**Exercise aim**
Write out the stretch of lines below that begins at the line with "You are a computer-use" and ends at the line with "Instruction: Select the Age Range value Child", including both, exactly as given and nothing more.

**Pixel coordinate grounding data**
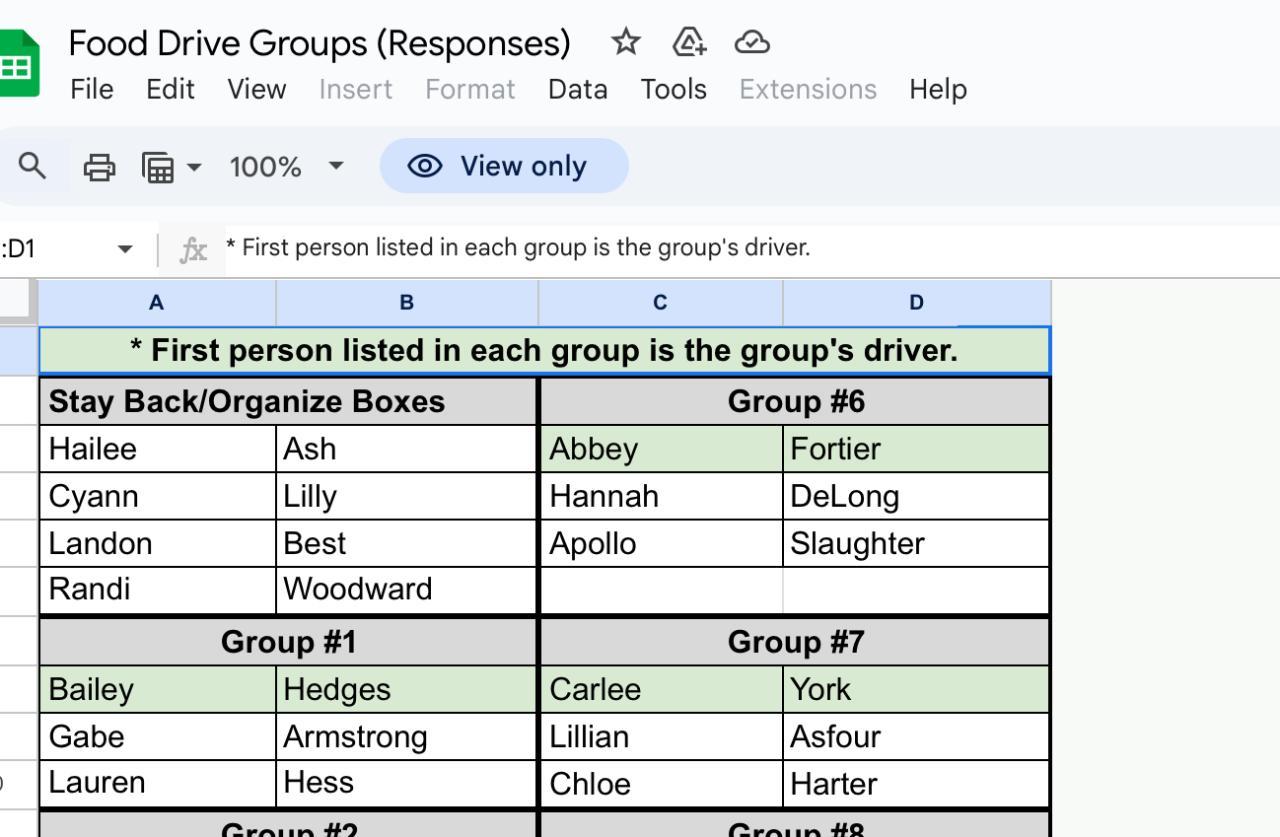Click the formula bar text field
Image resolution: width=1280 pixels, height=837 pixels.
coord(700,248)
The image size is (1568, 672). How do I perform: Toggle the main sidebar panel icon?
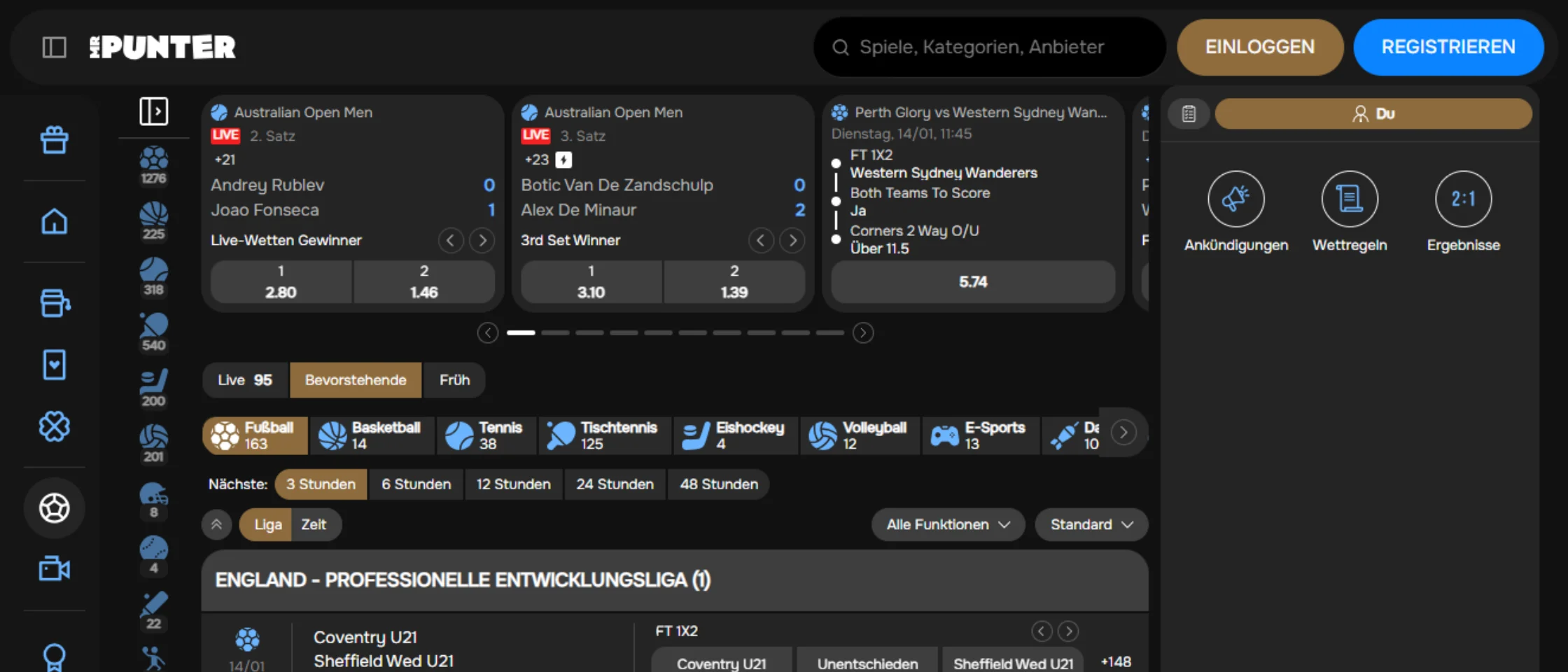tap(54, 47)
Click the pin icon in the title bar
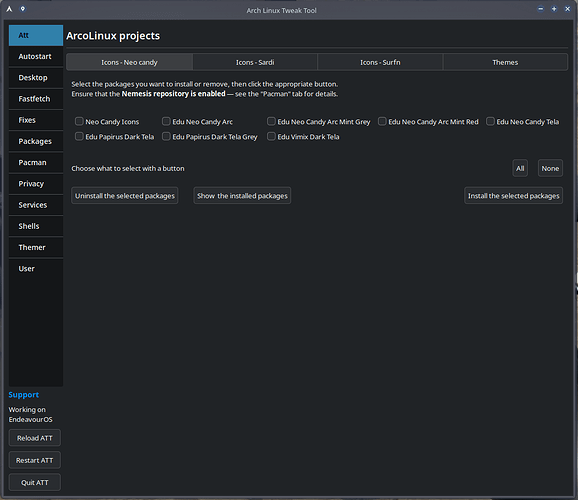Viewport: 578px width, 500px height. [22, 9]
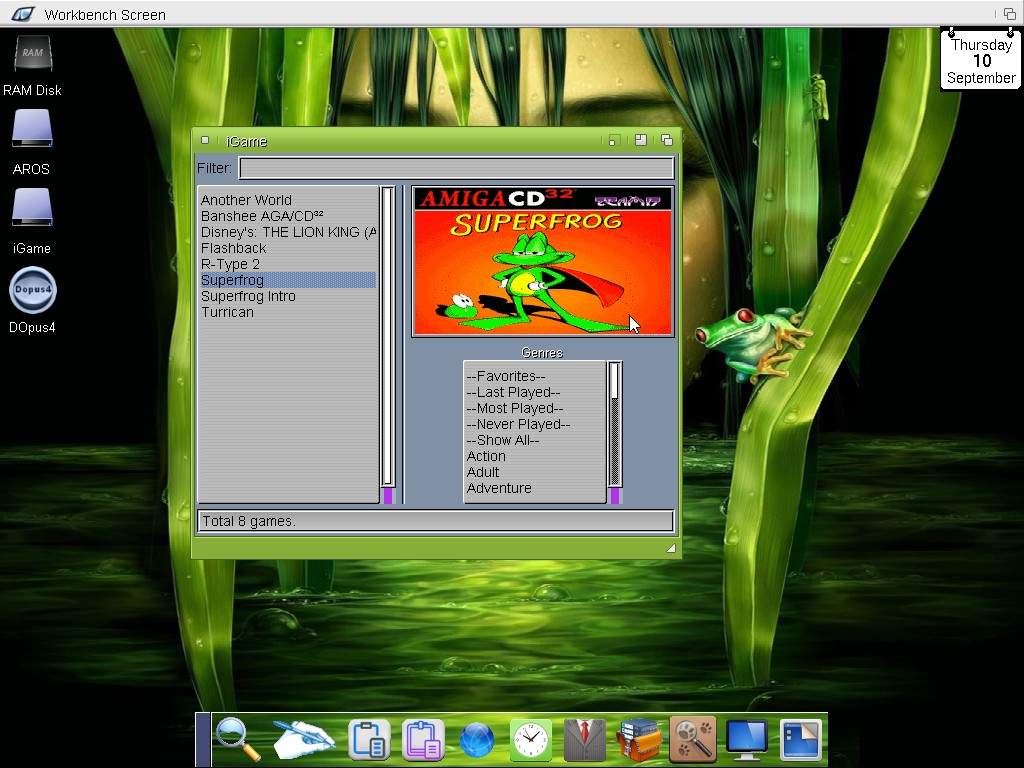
--
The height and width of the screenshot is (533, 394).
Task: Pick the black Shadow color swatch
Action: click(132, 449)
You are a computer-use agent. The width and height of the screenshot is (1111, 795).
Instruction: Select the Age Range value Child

**Output of the exercise**
You are a computer-use agent. The width and height of the screenshot is (1111, 795).
Instruction: Select the Age Range value Child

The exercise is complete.